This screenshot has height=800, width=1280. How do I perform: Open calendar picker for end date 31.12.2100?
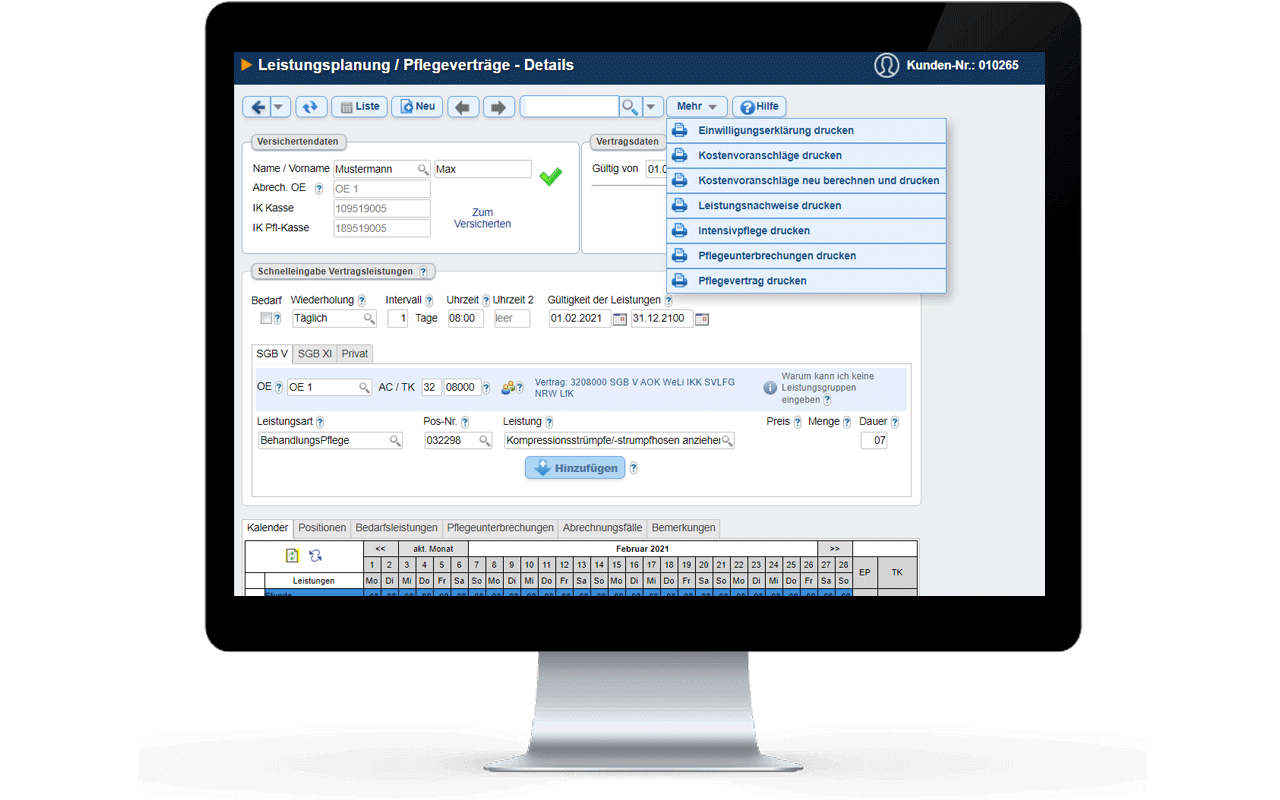[702, 319]
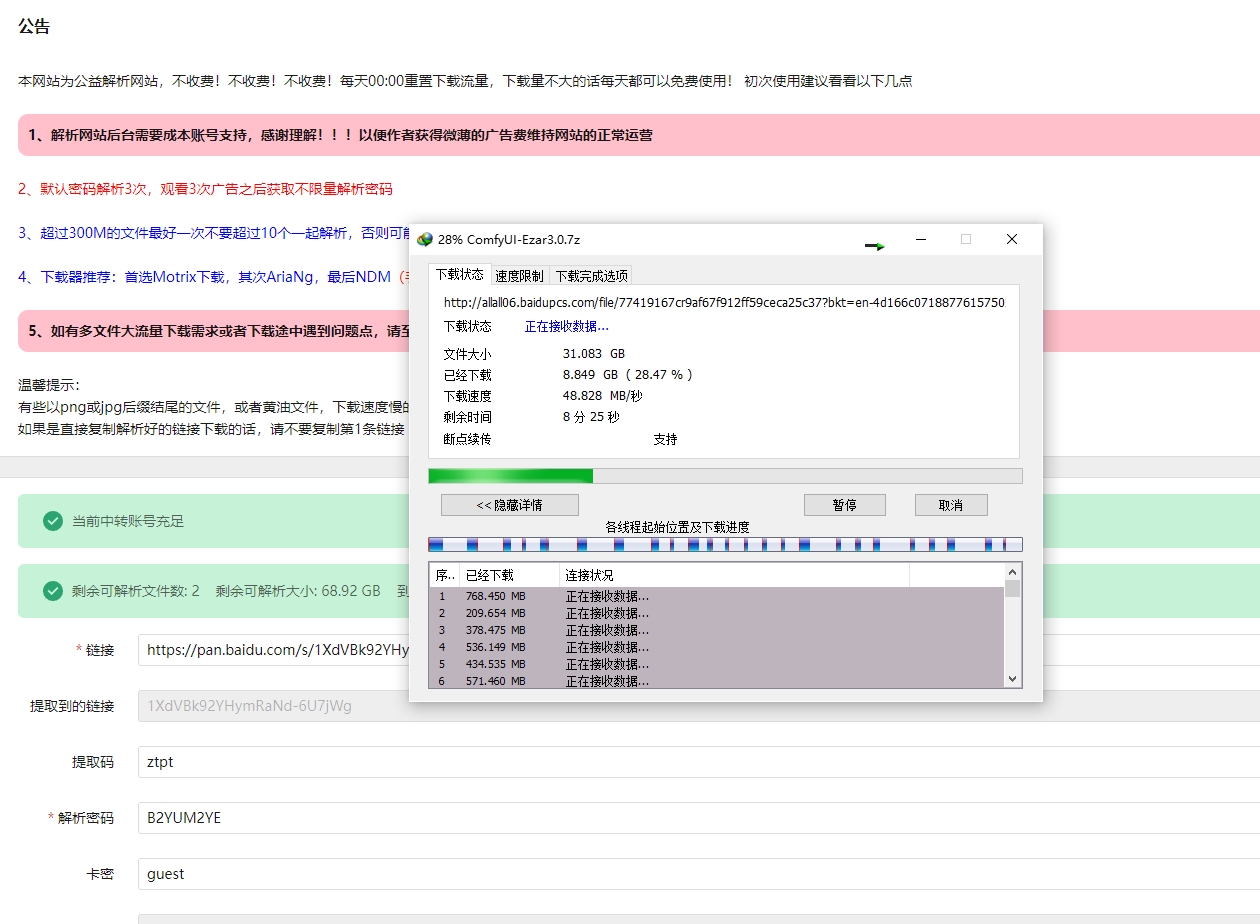Select the 下载状态 tab
This screenshot has width=1260, height=924.
coord(459,275)
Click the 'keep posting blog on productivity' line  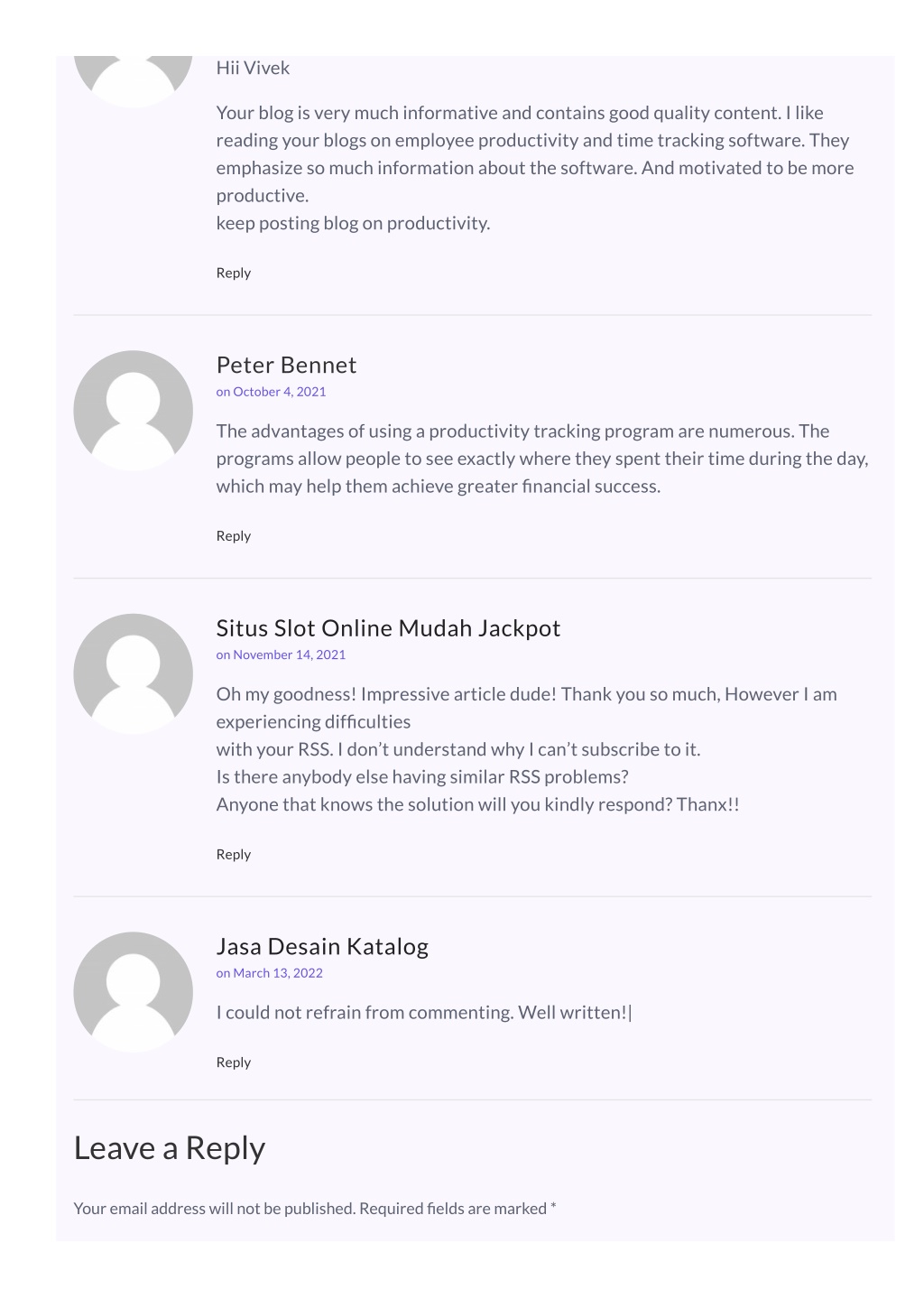tap(354, 223)
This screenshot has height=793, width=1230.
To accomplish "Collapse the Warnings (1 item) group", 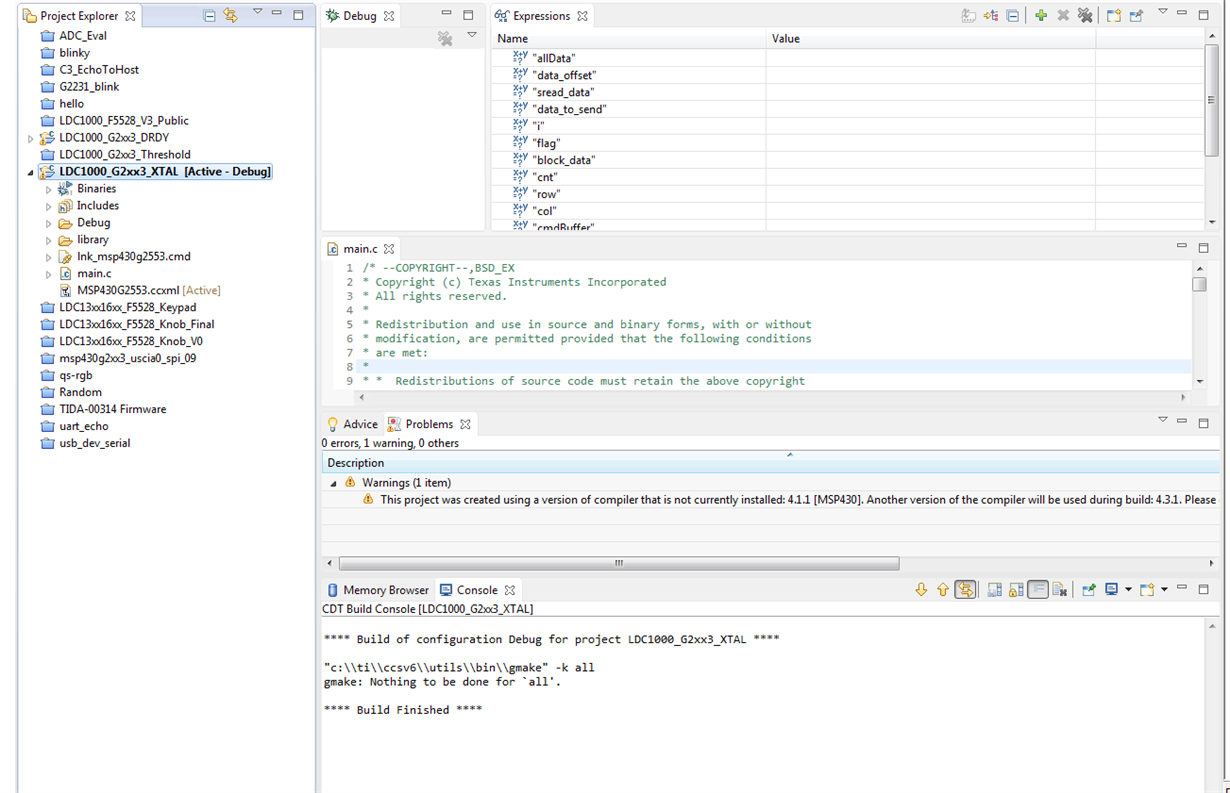I will (x=333, y=483).
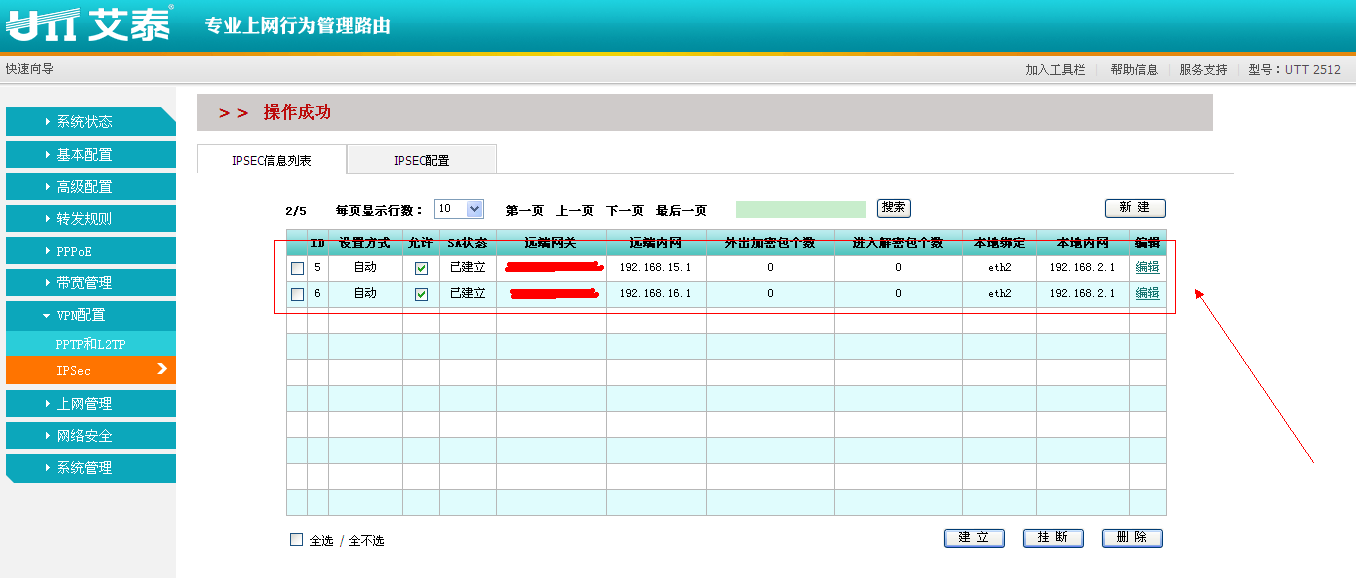Screen dimensions: 1356x578
Task: Open the 每页显示行数 dropdown
Action: [460, 209]
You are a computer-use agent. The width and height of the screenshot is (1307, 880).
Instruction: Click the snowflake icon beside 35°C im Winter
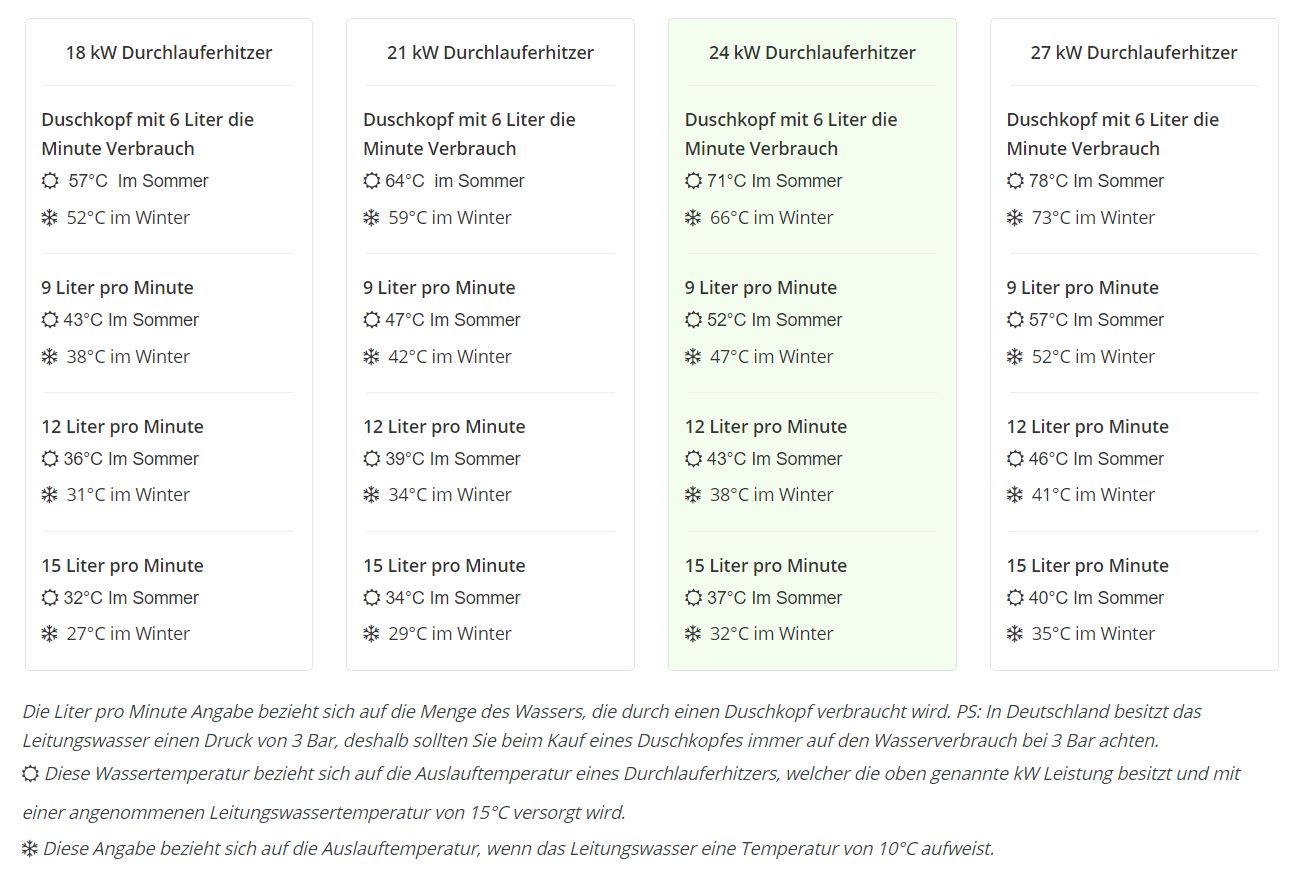pyautogui.click(x=1015, y=634)
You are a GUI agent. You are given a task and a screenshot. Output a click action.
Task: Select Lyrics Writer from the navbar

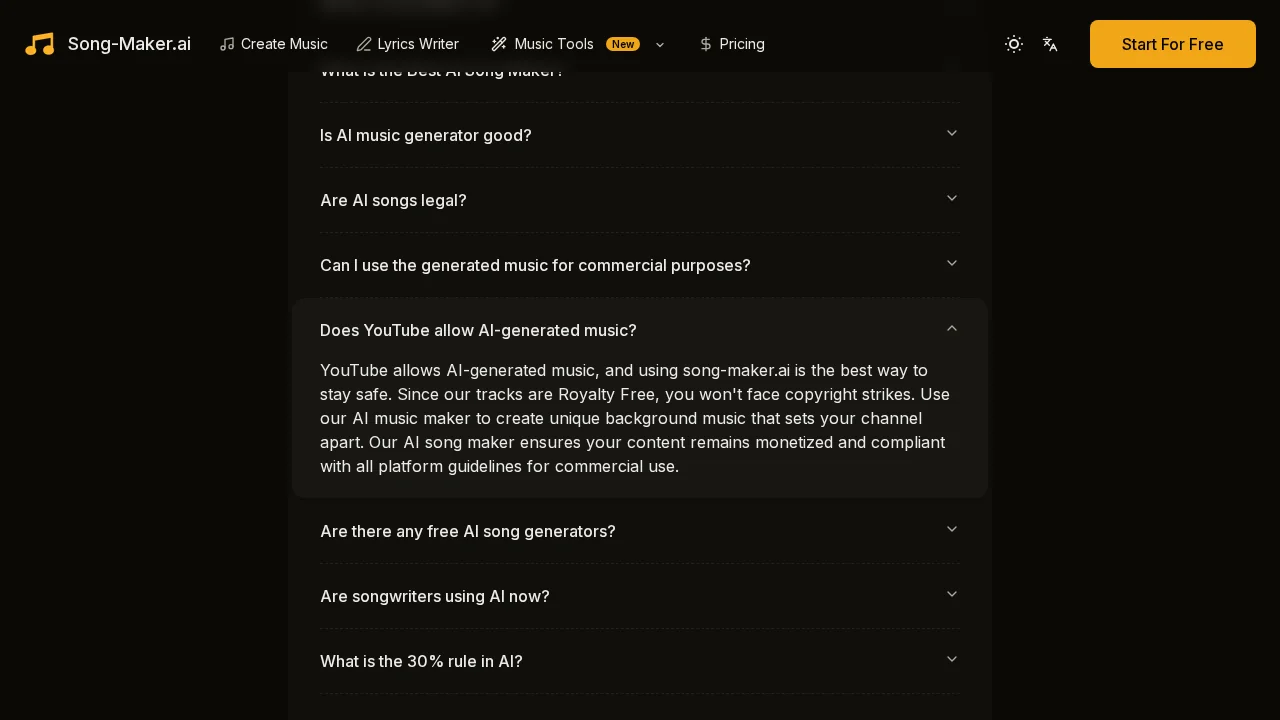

## Instructions to follow
Using the entries above, count the lines that have the string "agent" in them. Answer with that number only.

## Your response
2